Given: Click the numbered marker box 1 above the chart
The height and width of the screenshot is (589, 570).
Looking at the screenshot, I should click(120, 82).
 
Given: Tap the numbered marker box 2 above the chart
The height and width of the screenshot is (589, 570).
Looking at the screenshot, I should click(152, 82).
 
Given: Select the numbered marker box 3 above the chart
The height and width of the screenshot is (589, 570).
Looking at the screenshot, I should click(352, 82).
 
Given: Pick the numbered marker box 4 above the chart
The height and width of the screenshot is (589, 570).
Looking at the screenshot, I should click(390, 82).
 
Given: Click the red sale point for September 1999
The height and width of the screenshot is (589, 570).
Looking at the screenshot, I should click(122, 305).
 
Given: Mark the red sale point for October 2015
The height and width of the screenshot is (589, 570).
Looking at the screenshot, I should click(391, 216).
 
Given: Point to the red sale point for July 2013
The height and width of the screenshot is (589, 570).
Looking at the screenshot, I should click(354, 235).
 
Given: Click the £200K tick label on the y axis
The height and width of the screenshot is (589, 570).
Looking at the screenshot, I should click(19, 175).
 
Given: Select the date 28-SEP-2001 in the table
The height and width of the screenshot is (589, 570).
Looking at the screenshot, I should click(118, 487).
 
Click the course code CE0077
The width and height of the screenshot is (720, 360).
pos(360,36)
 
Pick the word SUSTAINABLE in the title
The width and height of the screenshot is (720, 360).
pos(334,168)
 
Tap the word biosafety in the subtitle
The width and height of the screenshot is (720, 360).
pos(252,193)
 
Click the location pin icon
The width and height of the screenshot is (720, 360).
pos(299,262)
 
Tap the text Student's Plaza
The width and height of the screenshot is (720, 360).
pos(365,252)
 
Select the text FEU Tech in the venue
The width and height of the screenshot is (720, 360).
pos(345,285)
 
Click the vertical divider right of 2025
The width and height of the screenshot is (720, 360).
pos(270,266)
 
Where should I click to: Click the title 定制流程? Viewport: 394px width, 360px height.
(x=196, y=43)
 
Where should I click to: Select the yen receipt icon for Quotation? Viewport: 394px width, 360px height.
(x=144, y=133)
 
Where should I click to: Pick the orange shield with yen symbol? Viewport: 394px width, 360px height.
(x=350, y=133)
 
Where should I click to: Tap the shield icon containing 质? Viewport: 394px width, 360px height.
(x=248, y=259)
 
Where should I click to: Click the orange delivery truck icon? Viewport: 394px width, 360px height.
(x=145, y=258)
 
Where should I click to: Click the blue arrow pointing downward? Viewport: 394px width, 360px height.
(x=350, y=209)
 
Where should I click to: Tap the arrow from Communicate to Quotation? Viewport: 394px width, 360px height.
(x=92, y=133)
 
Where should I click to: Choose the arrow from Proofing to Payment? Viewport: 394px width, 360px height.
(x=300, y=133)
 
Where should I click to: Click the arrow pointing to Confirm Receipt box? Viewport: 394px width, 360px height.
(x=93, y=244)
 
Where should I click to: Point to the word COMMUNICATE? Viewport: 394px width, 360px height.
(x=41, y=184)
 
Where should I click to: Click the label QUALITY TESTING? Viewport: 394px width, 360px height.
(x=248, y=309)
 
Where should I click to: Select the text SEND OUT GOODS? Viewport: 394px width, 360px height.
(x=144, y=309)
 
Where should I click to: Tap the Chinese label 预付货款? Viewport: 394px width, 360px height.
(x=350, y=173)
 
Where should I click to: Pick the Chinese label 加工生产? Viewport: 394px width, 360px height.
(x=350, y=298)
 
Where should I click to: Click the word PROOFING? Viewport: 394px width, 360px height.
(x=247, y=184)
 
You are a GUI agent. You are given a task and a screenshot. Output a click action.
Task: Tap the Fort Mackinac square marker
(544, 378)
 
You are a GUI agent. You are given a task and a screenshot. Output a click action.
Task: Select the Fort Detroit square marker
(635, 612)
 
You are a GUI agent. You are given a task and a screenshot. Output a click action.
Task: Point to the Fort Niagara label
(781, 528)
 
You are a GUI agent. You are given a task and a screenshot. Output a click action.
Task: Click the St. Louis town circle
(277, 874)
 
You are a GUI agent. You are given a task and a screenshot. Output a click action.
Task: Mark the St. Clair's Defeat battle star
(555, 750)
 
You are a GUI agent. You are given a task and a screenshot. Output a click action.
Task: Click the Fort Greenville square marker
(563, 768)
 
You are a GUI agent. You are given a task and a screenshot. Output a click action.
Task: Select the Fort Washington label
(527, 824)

----

(WHAT TO DO): Please update the rows above by writing them out again with "red sale point" replaced by "red sales marker" and everything else left the same.

(EXERCISE RESPONSE):
Given: Click the numbered marker box 1 above the chart
The height and width of the screenshot is (589, 570).
Looking at the screenshot, I should click(120, 82).
 
Given: Tap the numbered marker box 2 above the chart
The height and width of the screenshot is (589, 570).
Looking at the screenshot, I should click(152, 82).
 
Given: Select the numbered marker box 3 above the chart
The height and width of the screenshot is (589, 570).
Looking at the screenshot, I should click(352, 82).
 
Given: Pick the numbered marker box 4 above the chart
The height and width of the screenshot is (589, 570).
Looking at the screenshot, I should click(390, 82).
 
Given: Click the red sales marker for September 1999
The height and width of the screenshot is (589, 570).
Looking at the screenshot, I should click(122, 305).
 
Given: Mark the red sales marker for October 2015
The height and width of the screenshot is (589, 570).
Looking at the screenshot, I should click(391, 216).
 
Given: Point to the red sales marker for July 2013
The height and width of the screenshot is (589, 570).
Looking at the screenshot, I should click(354, 235).
 
Given: Click the £200K tick label on the y axis
The height and width of the screenshot is (589, 570).
Looking at the screenshot, I should click(19, 175).
 
Given: Select the date 28-SEP-2001 in the table
The height and width of the screenshot is (589, 570).
Looking at the screenshot, I should click(118, 487).
 
Click the course code CE0077
The width and height of the screenshot is (720, 360).
pos(360,36)
 
Pick the word SUSTAINABLE in the title
The width and height of the screenshot is (720, 360).
pos(334,168)
 
Tap the word biosafety in the subtitle
The width and height of the screenshot is (720, 360).
pos(252,193)
 
Click the location pin icon
The width and height of the screenshot is (720, 360).
pos(299,262)
 
Tap the text Student's Plaza
The width and height of the screenshot is (720, 360).
pos(365,252)
 
Select the text FEU Tech in the venue
The width and height of the screenshot is (720, 360).
pos(345,285)
 
Click the vertical divider right of 2025
The width and height of the screenshot is (720, 360).
pos(270,266)
 
Where should I click to: Click the title 定制流程? Viewport: 394px width, 360px height.
(x=196, y=43)
 
Where should I click to: Select the yen receipt icon for Quotation? Viewport: 394px width, 360px height.
(x=144, y=133)
 
Where should I click to: Pick the orange shield with yen symbol? Viewport: 394px width, 360px height.
(x=350, y=133)
 
Where should I click to: Tap the shield icon containing 质? Viewport: 394px width, 360px height.
(x=248, y=259)
 
Where should I click to: Click the orange delivery truck icon? Viewport: 394px width, 360px height.
(x=145, y=258)
 
Where should I click to: Click the blue arrow pointing downward? Viewport: 394px width, 360px height.
(x=350, y=209)
 
Where should I click to: Tap the arrow from Communicate to Quotation? Viewport: 394px width, 360px height.
(x=92, y=133)
 
Where should I click to: Choose the arrow from Proofing to Payment? Viewport: 394px width, 360px height.
(x=300, y=133)
 
Where should I click to: Click the arrow pointing to Confirm Receipt box? Viewport: 394px width, 360px height.
(x=93, y=244)
 
Where should I click to: Point to the word COMMUNICATE? Viewport: 394px width, 360px height.
(x=41, y=184)
 
Where should I click to: Click the label QUALITY TESTING? Viewport: 394px width, 360px height.
(x=248, y=309)
 
Where should I click to: Select the text SEND OUT GOODS? Viewport: 394px width, 360px height.
(x=144, y=309)
 
Where should I click to: Tap the Chinese label 预付货款? Viewport: 394px width, 360px height.
(x=350, y=173)
 
Where should I click to: Pick the Chinese label 加工生产? Viewport: 394px width, 360px height.
(x=350, y=298)
 
Where should I click to: Click the word PROOFING? Viewport: 394px width, 360px height.
(x=247, y=184)
 
You are a GUI agent. You are given a task and a screenshot. Output a click action.
Task: Tap the Fort Mackinac square marker
(544, 378)
 
You are a GUI agent. You are given a task and a screenshot. Output a click action.
Task: Select the Fort Detroit square marker
(635, 612)
 
You are a GUI agent. You are given a task and a screenshot. Output a click action.
Task: Point to the Fort Niagara label
(781, 528)
 
You are a GUI agent. You are given a task and a screenshot. Output a click action.
Task: Click the St. Louis town circle
(277, 874)
 
You are a GUI agent. You are given a task and a screenshot. Output a click action.
Task: Mark the St. Clair's Defeat battle star
(555, 750)
 
You are a GUI agent. You are given a task and a screenshot. Output a click action.
Task: Click the Fort Greenville square marker
(563, 768)
 
You are a GUI agent. You are given a task and a screenshot. Output a click action.
Task: Select the Fort Washington label
(527, 824)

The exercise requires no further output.